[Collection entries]

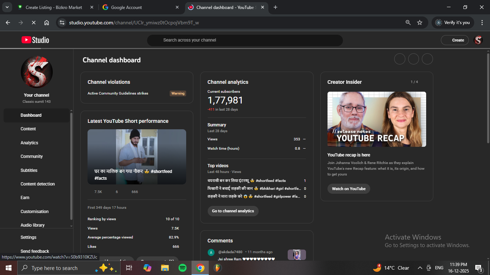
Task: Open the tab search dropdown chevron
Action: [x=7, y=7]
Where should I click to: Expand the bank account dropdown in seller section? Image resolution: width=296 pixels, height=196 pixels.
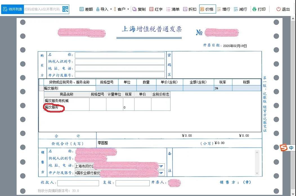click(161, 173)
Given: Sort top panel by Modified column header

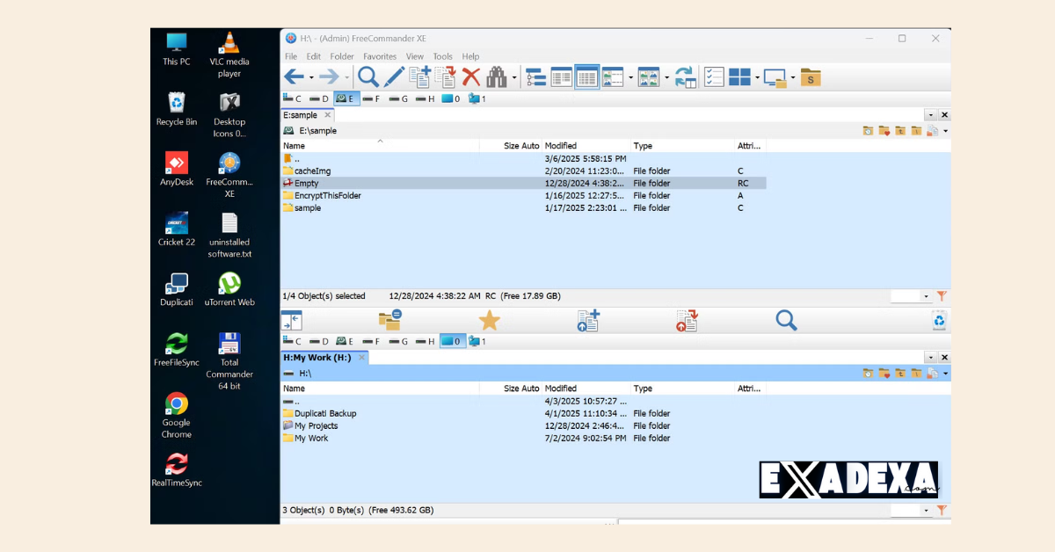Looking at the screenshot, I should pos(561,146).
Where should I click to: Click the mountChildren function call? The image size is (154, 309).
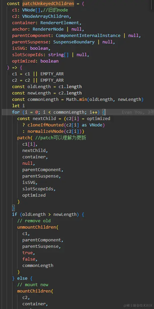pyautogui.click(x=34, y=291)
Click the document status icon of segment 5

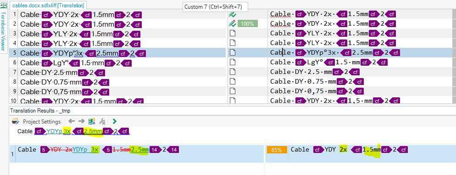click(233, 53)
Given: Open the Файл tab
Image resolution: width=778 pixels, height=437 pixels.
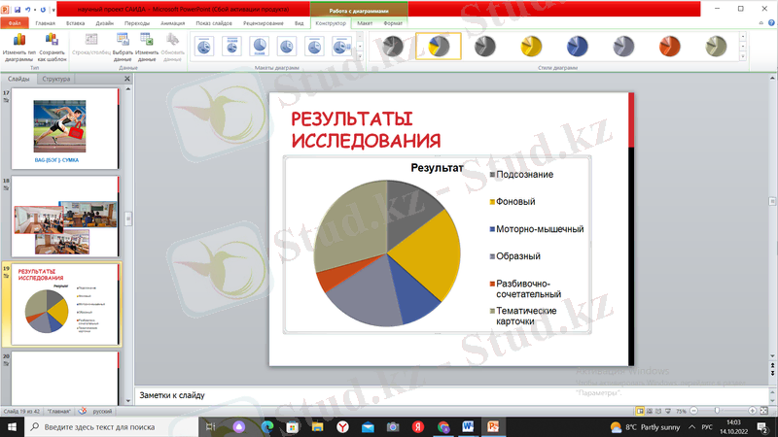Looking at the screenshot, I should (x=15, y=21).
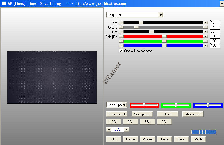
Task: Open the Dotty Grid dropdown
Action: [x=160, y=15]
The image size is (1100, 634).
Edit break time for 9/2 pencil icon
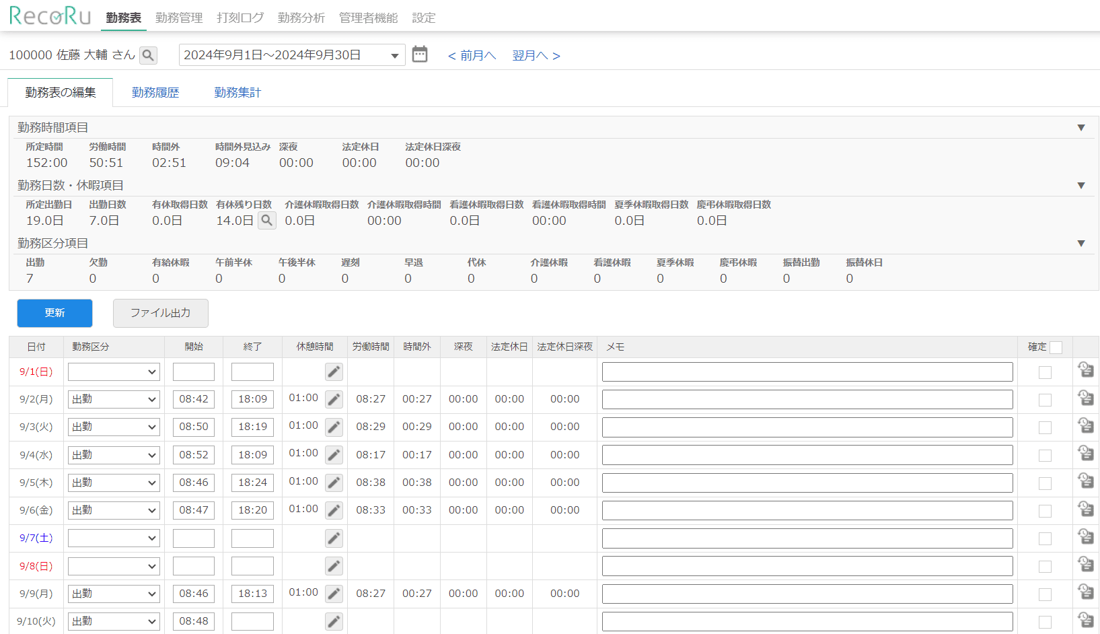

### WHAT TO DO
Starting at the line that contains "Where should I click to: Expand", write out every line through the end of the entries above exactly, and omit the pictures.

### RESPONSE TO THE TASK
Where should I click to: Expand the bank account dropdown in seller section? Image resolution: width=296 pixels, height=196 pixels.
click(161, 173)
Given: Sort top panel by Modified column header

Looking at the screenshot, I should pos(561,146).
Where should I click to: Click the mountChildren function call? The image size is (154, 309).
pyautogui.click(x=34, y=291)
Click the document status icon of segment 5

click(233, 53)
Given: Open the Файл tab
Image resolution: width=778 pixels, height=437 pixels.
Looking at the screenshot, I should (x=15, y=21).
Task: Open the Dotty Grid dropdown
Action: [x=160, y=15]
The image size is (1100, 634).
Edit break time for 9/2 pencil icon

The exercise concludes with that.